++++ Information provided ++++

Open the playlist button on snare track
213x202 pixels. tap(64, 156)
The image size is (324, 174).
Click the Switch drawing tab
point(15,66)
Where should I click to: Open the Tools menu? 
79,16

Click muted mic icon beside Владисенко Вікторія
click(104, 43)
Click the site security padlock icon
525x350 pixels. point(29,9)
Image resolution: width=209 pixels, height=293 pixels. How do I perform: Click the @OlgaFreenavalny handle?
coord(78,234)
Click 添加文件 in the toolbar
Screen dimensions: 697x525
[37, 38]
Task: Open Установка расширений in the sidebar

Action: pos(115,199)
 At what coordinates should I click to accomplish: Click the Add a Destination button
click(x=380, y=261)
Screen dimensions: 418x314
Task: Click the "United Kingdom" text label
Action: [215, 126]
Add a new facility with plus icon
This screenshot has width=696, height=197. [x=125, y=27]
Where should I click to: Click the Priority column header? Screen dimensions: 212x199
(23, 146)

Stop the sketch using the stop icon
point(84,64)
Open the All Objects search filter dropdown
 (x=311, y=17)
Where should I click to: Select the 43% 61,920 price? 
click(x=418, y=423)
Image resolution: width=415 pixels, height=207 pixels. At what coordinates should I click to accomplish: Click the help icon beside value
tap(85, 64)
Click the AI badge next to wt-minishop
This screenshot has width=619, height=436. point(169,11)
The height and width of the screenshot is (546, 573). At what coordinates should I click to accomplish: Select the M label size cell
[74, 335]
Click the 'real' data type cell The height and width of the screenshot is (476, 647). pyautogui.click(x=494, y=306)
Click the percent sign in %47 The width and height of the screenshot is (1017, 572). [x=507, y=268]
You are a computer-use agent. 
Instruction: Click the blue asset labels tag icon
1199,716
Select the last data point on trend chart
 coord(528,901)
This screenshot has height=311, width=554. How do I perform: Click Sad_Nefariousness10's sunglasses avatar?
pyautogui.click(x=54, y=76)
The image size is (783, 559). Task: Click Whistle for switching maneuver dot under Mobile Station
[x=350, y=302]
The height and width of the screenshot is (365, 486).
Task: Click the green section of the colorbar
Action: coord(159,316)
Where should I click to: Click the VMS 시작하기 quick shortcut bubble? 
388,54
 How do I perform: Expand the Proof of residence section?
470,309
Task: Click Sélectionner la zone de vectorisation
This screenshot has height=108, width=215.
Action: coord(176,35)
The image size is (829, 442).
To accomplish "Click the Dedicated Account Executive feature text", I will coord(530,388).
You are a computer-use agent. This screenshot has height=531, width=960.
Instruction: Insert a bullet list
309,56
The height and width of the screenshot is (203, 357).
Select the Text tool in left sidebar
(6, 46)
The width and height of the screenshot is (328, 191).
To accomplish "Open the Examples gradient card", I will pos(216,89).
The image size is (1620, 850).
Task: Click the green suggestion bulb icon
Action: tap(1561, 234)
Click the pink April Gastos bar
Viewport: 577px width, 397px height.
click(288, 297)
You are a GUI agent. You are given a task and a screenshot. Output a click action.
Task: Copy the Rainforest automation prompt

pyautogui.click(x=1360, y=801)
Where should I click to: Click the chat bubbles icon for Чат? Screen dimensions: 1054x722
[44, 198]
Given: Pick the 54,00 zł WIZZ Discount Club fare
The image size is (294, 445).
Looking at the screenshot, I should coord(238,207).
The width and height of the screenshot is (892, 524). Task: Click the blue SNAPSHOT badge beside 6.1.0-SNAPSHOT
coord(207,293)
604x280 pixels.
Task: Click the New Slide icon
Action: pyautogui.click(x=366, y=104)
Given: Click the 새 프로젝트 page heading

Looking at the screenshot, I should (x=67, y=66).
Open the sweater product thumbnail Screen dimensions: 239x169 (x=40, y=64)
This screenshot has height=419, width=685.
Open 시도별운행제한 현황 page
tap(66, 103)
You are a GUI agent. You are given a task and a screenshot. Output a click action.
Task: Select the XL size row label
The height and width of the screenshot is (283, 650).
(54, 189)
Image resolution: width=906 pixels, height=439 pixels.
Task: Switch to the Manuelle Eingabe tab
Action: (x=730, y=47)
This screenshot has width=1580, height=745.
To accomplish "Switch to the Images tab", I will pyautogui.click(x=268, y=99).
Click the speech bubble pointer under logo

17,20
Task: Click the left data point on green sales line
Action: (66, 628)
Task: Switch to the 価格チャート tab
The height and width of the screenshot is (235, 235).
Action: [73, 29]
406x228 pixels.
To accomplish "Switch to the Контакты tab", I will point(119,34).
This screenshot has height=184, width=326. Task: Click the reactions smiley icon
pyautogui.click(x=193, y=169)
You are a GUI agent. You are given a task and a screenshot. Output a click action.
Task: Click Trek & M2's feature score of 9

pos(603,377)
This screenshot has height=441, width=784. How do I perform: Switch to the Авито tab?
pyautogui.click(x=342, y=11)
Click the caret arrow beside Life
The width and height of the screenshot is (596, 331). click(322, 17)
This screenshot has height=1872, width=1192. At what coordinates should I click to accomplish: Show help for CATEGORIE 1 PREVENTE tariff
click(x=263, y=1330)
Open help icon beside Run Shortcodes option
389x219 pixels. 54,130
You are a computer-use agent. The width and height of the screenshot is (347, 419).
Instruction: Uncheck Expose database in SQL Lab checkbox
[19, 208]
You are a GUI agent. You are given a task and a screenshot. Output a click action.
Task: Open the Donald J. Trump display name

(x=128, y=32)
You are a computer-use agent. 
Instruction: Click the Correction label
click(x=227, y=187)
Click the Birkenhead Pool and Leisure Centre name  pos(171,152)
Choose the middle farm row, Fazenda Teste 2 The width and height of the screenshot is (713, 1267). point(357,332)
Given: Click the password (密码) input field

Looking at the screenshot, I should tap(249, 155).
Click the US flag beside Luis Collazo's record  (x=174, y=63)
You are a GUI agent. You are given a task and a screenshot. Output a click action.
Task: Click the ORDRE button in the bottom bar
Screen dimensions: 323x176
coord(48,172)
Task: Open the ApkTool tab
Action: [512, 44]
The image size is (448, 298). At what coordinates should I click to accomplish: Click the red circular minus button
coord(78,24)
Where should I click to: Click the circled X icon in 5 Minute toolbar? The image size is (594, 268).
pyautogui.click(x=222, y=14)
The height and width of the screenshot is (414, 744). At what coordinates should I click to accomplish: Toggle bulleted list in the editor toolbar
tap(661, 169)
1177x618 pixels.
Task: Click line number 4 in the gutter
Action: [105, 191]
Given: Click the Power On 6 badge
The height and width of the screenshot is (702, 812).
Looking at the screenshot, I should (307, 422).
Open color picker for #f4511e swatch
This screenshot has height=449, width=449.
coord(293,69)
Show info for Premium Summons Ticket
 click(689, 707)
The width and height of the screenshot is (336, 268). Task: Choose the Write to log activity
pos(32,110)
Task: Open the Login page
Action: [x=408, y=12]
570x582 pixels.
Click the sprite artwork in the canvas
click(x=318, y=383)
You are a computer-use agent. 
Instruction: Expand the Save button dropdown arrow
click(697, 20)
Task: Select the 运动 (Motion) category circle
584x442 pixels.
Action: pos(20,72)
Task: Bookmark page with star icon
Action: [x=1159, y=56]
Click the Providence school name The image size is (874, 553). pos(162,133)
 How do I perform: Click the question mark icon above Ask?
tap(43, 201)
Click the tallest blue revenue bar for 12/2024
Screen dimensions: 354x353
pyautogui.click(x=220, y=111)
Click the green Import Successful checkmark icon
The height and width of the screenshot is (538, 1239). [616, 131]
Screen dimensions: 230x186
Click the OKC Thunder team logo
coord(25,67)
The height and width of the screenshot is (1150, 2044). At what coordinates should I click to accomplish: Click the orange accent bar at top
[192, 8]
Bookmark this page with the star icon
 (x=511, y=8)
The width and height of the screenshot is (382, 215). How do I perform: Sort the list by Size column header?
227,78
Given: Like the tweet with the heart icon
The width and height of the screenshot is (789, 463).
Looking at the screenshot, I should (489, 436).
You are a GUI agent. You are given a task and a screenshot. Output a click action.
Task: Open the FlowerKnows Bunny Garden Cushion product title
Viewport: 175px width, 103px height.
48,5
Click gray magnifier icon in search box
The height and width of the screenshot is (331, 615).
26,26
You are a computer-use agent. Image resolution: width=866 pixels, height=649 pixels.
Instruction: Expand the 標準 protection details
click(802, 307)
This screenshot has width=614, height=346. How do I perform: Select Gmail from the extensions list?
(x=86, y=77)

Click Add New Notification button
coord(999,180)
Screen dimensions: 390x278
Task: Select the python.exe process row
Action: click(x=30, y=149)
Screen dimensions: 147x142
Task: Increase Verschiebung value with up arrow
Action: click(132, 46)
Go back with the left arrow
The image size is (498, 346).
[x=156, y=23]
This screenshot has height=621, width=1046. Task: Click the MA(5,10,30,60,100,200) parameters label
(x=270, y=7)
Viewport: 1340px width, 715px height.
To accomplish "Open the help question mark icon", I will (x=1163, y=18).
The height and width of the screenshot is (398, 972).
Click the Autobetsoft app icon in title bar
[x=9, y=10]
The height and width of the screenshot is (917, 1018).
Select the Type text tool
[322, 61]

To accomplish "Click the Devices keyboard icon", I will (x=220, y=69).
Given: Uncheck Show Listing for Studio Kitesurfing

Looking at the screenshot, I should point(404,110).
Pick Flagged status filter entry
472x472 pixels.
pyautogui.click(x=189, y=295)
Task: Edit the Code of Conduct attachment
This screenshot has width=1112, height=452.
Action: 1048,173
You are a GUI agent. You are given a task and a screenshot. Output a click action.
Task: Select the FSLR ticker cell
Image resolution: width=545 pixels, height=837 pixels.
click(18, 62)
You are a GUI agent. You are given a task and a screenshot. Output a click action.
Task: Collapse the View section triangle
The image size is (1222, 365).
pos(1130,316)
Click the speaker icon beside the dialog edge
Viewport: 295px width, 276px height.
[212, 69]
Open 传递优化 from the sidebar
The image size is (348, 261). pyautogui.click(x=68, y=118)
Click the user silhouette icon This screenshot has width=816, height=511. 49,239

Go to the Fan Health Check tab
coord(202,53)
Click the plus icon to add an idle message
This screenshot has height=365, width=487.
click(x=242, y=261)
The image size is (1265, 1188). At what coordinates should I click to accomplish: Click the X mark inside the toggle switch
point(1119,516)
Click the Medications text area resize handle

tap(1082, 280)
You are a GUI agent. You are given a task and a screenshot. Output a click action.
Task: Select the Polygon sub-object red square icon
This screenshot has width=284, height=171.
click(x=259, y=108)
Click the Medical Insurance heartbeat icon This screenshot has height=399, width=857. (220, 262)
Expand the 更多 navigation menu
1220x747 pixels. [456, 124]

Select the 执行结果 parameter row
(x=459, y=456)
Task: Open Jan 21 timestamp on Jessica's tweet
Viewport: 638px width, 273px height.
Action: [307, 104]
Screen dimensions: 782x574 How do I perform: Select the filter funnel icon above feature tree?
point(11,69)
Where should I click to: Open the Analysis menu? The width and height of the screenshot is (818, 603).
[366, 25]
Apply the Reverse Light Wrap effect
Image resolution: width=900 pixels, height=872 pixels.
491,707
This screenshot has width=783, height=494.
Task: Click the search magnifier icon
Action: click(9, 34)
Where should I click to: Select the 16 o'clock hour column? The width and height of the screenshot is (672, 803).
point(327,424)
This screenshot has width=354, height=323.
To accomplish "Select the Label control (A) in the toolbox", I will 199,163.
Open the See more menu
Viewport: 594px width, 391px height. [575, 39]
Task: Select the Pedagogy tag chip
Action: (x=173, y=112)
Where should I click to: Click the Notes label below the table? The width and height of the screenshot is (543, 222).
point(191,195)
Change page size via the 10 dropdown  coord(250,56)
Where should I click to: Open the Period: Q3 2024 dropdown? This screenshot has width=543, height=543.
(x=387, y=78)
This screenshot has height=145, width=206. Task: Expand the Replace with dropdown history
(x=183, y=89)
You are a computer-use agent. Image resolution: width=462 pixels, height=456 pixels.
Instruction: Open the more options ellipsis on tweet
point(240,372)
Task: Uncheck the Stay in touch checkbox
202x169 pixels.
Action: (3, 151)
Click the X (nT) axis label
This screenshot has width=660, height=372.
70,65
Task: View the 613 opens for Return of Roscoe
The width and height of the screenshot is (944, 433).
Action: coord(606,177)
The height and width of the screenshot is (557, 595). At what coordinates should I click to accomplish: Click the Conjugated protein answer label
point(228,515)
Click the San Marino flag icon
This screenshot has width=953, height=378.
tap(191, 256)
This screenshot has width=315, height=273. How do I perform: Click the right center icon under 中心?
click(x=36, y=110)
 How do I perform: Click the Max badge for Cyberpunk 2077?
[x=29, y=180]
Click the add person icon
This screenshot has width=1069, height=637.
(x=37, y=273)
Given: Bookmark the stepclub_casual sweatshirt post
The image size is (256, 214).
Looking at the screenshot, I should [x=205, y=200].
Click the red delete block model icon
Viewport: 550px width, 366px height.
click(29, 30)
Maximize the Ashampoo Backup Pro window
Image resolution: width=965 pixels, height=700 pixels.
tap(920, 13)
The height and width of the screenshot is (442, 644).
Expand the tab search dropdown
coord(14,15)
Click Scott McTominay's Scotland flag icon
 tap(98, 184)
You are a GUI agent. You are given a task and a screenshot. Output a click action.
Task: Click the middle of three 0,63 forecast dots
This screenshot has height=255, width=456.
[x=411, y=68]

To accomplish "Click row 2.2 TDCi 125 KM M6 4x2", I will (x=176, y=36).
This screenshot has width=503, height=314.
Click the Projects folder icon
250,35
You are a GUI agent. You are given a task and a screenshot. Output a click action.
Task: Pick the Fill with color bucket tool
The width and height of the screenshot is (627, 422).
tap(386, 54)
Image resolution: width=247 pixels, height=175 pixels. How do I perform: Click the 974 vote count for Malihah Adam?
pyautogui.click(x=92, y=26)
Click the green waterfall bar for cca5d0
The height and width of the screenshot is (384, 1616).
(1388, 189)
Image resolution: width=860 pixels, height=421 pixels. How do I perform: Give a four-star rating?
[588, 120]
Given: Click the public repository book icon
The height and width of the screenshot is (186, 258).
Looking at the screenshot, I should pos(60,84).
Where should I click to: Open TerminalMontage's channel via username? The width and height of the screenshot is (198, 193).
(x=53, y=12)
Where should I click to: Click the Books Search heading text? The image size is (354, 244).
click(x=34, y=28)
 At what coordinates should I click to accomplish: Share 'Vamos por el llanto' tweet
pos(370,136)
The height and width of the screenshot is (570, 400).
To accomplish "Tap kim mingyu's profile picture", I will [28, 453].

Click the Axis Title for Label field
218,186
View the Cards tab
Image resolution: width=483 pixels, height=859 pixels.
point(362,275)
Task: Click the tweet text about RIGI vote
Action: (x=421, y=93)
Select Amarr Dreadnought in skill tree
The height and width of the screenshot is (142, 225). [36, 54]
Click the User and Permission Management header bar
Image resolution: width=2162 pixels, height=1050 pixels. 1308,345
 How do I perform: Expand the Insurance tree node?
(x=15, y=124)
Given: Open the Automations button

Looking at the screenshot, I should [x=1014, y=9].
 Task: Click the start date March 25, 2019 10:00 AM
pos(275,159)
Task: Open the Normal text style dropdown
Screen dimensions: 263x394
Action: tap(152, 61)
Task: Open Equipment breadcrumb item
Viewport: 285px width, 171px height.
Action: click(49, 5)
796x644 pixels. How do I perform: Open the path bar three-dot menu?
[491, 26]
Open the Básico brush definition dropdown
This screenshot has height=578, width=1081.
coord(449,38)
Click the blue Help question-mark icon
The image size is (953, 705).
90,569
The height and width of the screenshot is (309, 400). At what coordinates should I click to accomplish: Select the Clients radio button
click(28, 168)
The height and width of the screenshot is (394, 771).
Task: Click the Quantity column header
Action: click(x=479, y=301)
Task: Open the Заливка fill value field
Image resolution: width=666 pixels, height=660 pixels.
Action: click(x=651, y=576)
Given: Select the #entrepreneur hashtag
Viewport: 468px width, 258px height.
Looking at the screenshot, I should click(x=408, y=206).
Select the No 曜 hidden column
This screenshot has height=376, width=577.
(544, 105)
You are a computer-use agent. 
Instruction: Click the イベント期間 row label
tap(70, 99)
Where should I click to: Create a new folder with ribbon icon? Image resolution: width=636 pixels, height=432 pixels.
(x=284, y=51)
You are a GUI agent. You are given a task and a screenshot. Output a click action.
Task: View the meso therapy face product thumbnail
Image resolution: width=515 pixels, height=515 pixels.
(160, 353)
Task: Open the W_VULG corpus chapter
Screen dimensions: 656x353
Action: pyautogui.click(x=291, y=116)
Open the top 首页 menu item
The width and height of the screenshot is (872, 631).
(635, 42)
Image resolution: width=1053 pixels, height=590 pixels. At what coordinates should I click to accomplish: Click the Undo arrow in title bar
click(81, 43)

++++

Required work:
Look in the material above for the line with "Click the OKC Thunder team logo" and the line with "Given: Like the tweet with the heart icon", and transcribe exactly those lines and all lines between them, nothing more.

Problem solution:
Click the OKC Thunder team logo
coord(25,67)
The height and width of the screenshot is (1150, 2044). At what coordinates should I click to accomplish: Click the orange accent bar at top
[192, 8]
Bookmark this page with the star icon
 (x=511, y=8)
The width and height of the screenshot is (382, 215). How do I perform: Sort the list by Size column header?
227,78
Given: Like the tweet with the heart icon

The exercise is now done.